→ WHAT YOU WILL DO:
Could you write out every entry exactly as it stands?

*** AVAILABLE DATA

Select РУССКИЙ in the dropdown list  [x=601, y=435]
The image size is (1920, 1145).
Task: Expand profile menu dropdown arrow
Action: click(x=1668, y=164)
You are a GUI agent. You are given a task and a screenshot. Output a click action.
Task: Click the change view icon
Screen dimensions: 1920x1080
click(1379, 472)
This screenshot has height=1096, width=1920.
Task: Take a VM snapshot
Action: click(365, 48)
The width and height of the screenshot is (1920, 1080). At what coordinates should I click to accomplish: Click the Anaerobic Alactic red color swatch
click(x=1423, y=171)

******

→ OUTPUT FOR THIS EXERCISE:
Select РУССКИЙ in the dropdown list  [x=601, y=435]
The image size is (1920, 1145).
Task: Expand profile menu dropdown arrow
Action: click(x=1668, y=164)
You are a GUI agent. You are given a task and a screenshot. Output a click action.
Task: Click the change view icon
Screen dimensions: 1920x1080
click(1379, 472)
This screenshot has height=1096, width=1920.
Task: Take a VM snapshot
Action: click(365, 48)
The width and height of the screenshot is (1920, 1080). At what coordinates should I click to accomplish: Click the Anaerobic Alactic red color swatch
click(x=1423, y=171)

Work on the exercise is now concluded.